Morning howl in sports

By Hector Gama |Staff Writer|

Radio is conceivably one form of media that has had the greatest impact on sports and the audience and it has now made its way to CSUSB.

Here at CSUSB, Coyote Radio has been providing its listeners with the opportunity to follow national and collegiate sports teams as they compete throughout the season.

Students Garry Naylor and Ryan Talbert broadcast from 8-9:15 a.m. in the morning every Monday morning, focusing on national sports while also emphasizing sports here at school.

Perhaps no other form of the media, at this time, covers the different levels and varieties of athletics more than radio.

Everything from high school basketball to professional auto racing is transmitted to at least one of more than 13,000 radio stations in the U.S. and the newest creation, satellite radio.

O.G. Sports Talk, the name of the sports program, covers sports such as hockey, basketball, baseball, golf, soccer and football, relaying scores, while also offering their opinions on controversial plays.

“Garry and I hit all the headlines and lead stories. We cover scores and make our attempts to break down what’s going on with everything,” said Talbert.

Naylor, who has been playing basketball his entire life, and Talbert, who played varsity golf for four years, are more than qualified to discuss the world of sports.

You can hear them out on: radio.csusb.edu or on iTunes, as they will soon be covering the NBA playoffs and the NHL playoffs.
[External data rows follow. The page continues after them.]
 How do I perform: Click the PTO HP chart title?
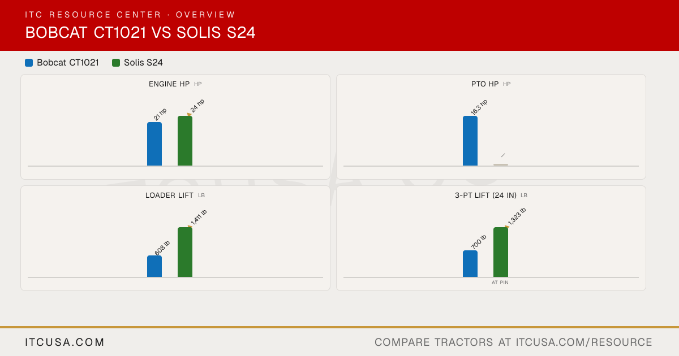pos(485,84)
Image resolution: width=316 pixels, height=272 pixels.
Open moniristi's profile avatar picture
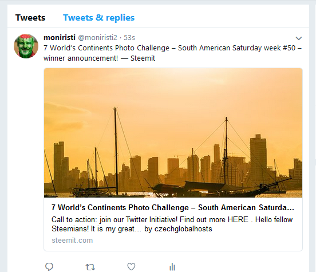[x=26, y=46]
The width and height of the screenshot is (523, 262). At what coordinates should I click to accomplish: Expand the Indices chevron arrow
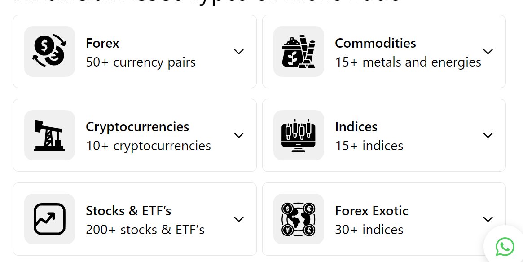pyautogui.click(x=488, y=135)
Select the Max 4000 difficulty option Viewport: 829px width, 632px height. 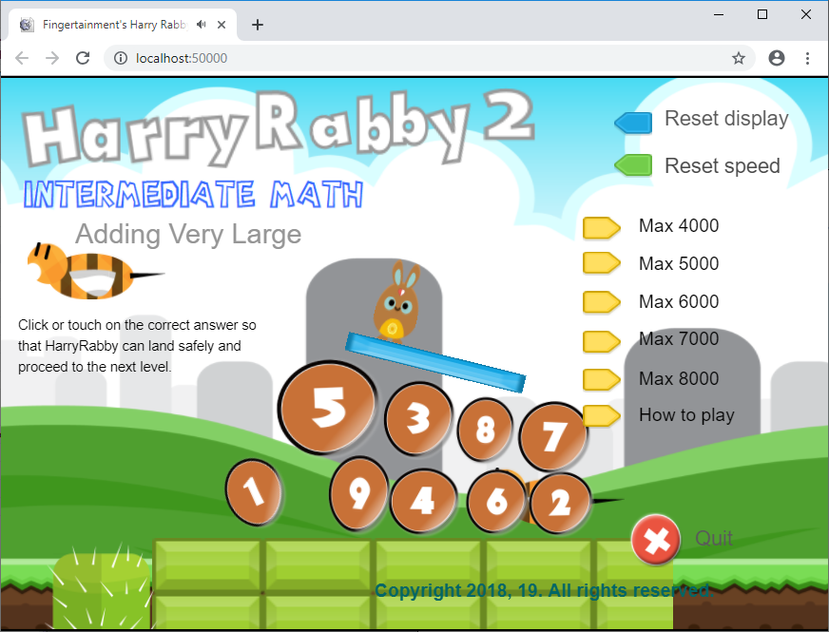click(x=676, y=226)
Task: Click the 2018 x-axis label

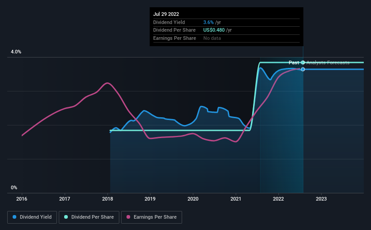Action: click(108, 199)
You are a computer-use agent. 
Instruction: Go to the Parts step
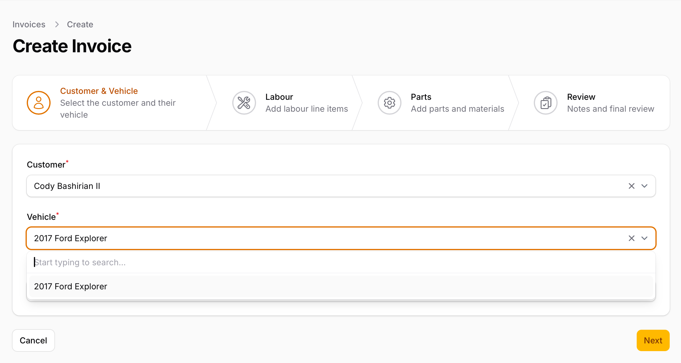[421, 97]
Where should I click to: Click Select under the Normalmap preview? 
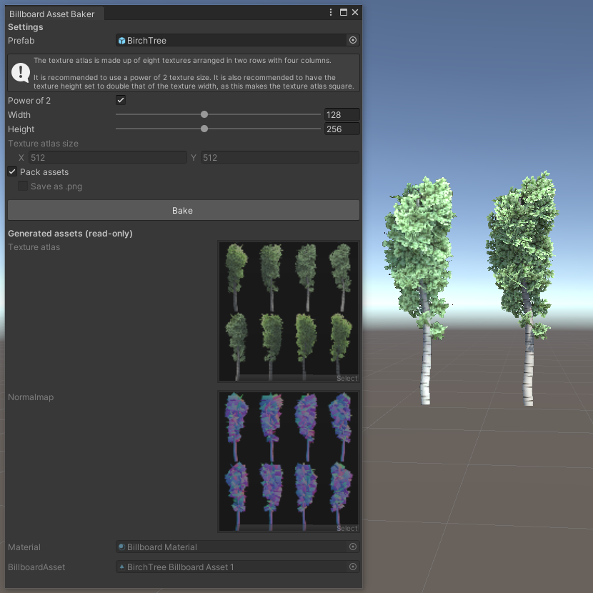tap(347, 528)
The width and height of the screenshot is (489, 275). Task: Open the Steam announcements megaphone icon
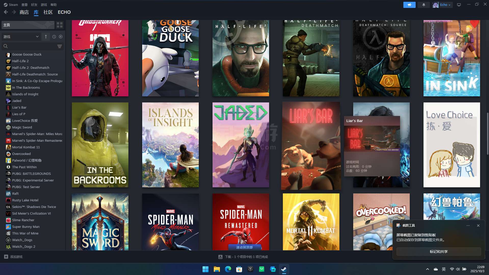tap(409, 5)
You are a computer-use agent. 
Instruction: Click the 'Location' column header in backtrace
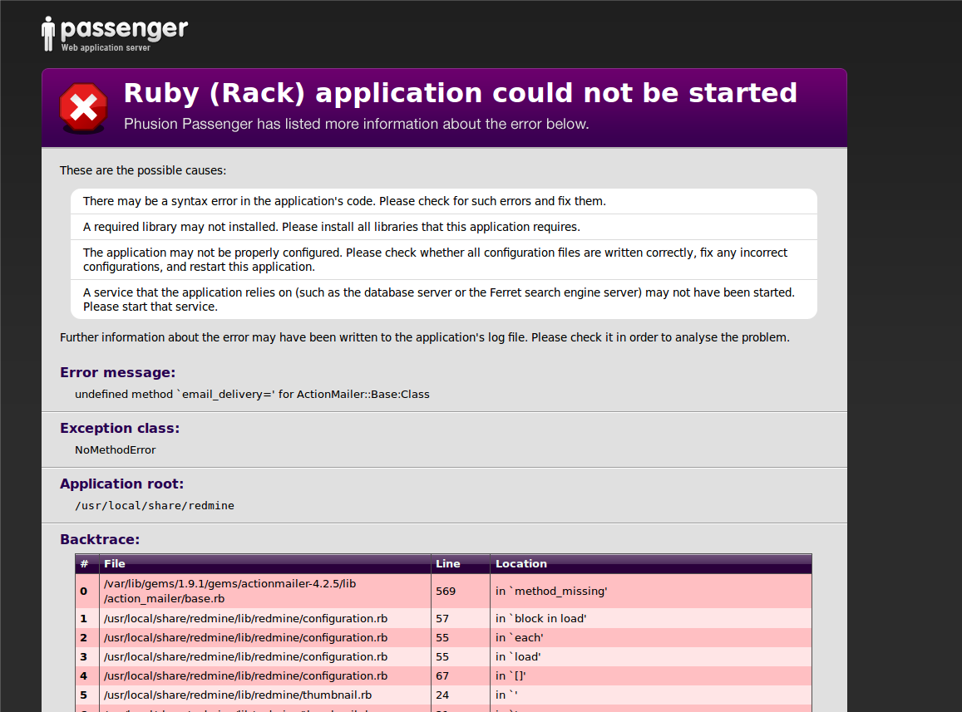point(521,563)
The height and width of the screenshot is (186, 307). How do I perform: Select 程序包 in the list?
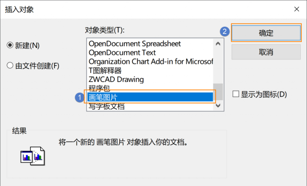pos(150,88)
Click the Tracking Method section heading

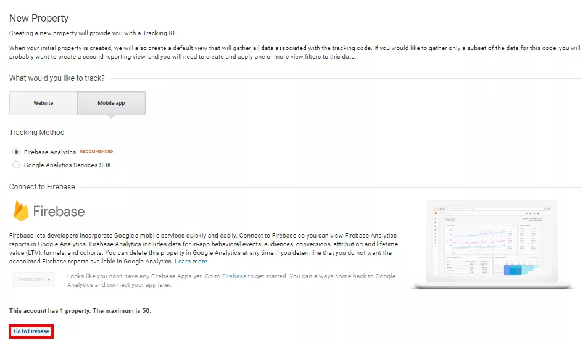(37, 133)
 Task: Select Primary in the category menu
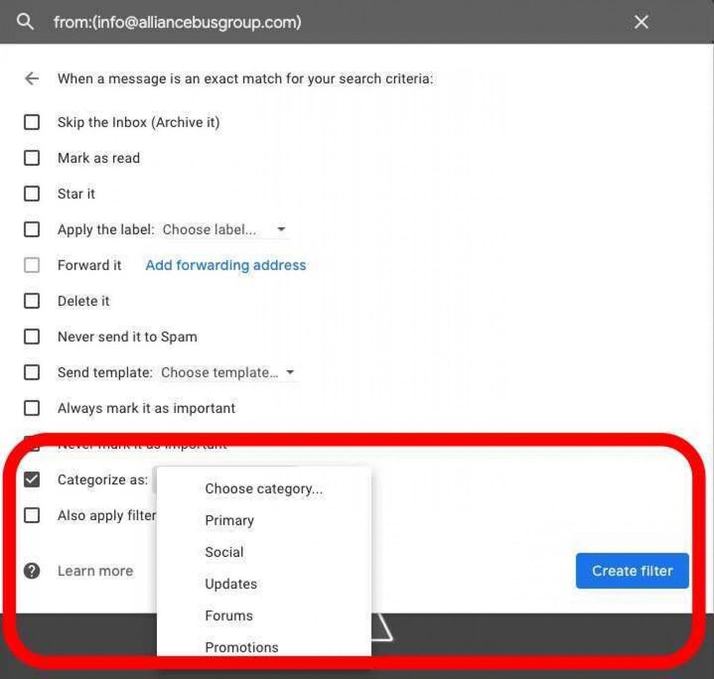tap(229, 520)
In addition, CSUSB’s softball and baseball teams are in the playoff hunt so tune in to O.G. Sports Talk for the latest updates and scores.

This upcoming Monday look for them to discuss NASCAR weekend winners, the NHL playoffs, the NBA playoffs, and heightened security at Dodgers Stadium, as well as sports here on campus.

While radio may seem like nothing more than an alternative to a television set, radio is sometimes necessary, and often times preferred.

Radio also has abilities or skills that other media cannot match, because often you give your own opinion, feelings and input on games and players unlike television were you have to stick to the script.

For example, radio forms a connection between the broadcaster and the audience.

Former major league baseball player and long-time announcer Bob Uecker says he likes radio a lot better than television.

“You paint a picture in the mind. It’s a kick to make baseball come alive to a guy hundreds of miles away who’s never seen your home park,” he said.

For students at CSUSB, the coyote radio is an excellent way to stay informed on how our teams, as well as our favorite professional teams are doing.

So every Monday from 8-9:15 a.m. tune in to O.G. Sports Talk and allow Naylor and Talbert to paint a sports picture in your mind.